Researchers have discovered the presence of a novel subtype of innate lymphoid cells in human spleen essential for the production of antibodies. This discovery, published in the prestigious journal Nature Immunology, clears the path to the identification of novel strategies to develop more efficient vaccines against encapsulated bacteria, considered highly virulent.
This work was done by the B cell Biology research group at IMIM (Institut Hospital del Mar d'Investigacions Mediques) in Barcelona, directed by Dr. Andrea Cerutti, ICREA research professor and leader in the field of B lymphocyte biology. Amongst the collaborators of the group are researchers from Icahn School of Medicine of Mount Sinai in New York and Riken Research Center for Integrative Medicine in Japan.
Innate lymphoid cells were recently described by the scientific community and represent the first line of immunological defence on our body surfaces, which are constantly exposed to bacteria, such as the intestine or skin. "For the first time it has been described both their presence and function in human spleen. We have discovered how these cells regulate the innate immune response of a subset of splenic B lymphocytes that are responsible to fight against encapsulated bacteria, causative agents of meningitis or pneumonia", says Dr. Giuliana Magri, member of the research group of B Cell Biology at IMIM and first author in the paper. This new finding improves our understanding on how the immune system protects us against infections.
"The current available vaccines against encapsulated bacteria confer only a limited protection in immunodeficient patients, and are too expensive to be implemented in developing countries. At the same time, we lack information on the underlying mechanisms that regulate B lymphocytes, which has been a major hurdle in the development of novel vaccine strategies. This makes the current discovery key in the design of novel more efficient and well-oriented therapies", concludes Dr. Andrea Cerutti.

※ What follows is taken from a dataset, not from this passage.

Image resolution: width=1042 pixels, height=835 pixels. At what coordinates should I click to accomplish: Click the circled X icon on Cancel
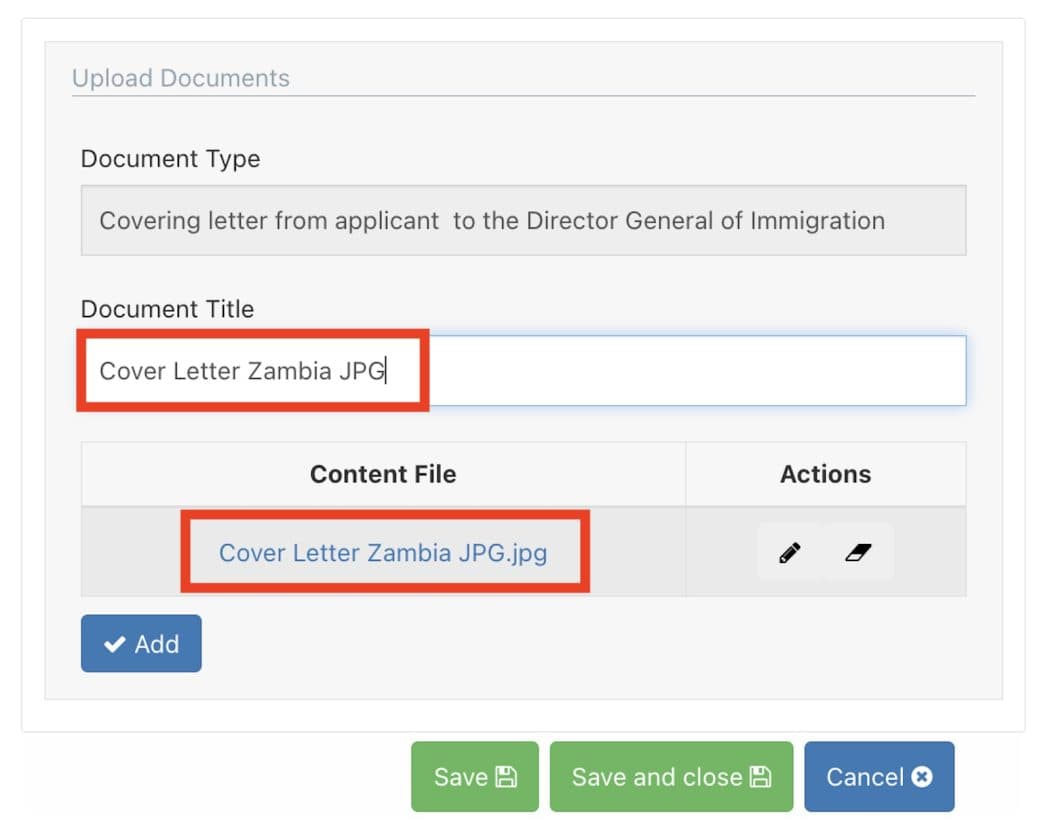pyautogui.click(x=922, y=777)
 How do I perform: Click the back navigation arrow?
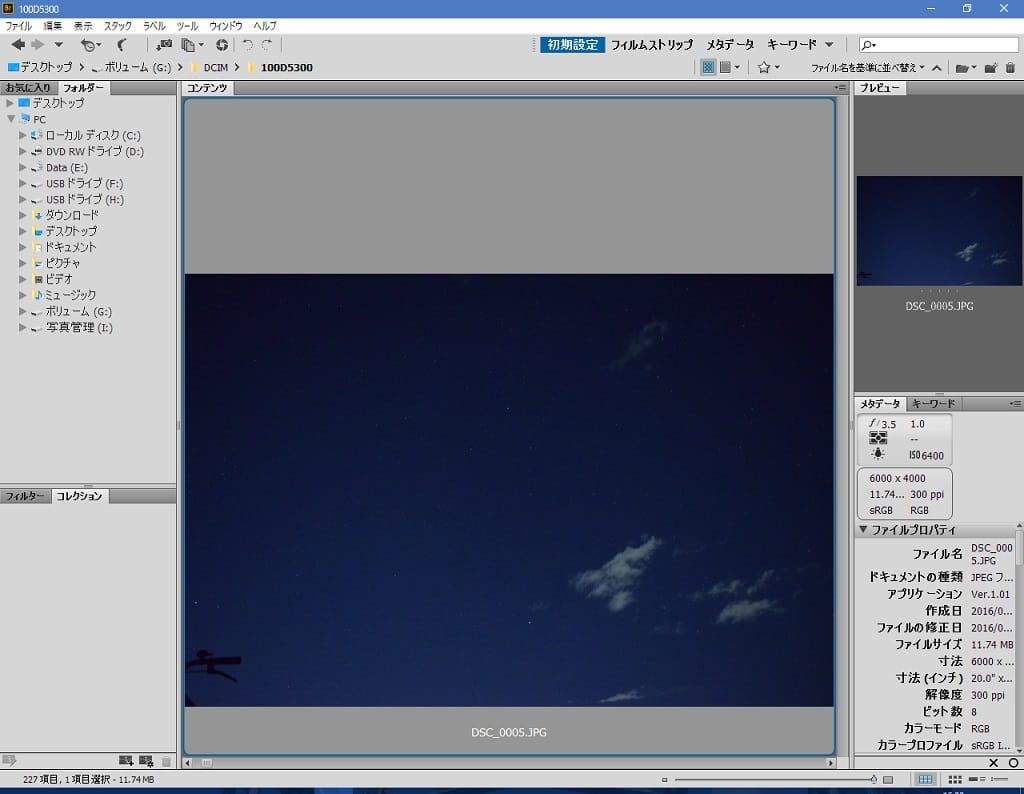(18, 45)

This research involved in vitro studies with isolated cells from human spleen samples and in vivo studies performed with different mice models. The work explored the function of the innate lymphoid cells in homeostasis, in short, in the absence of any illness, opening the door in the future to study the possible implication of innate lymphoid cells in diverse pathological processes both at the mucosal and systemic level, as well as deepening our understanding of autoimmune and immunodeficient diseases.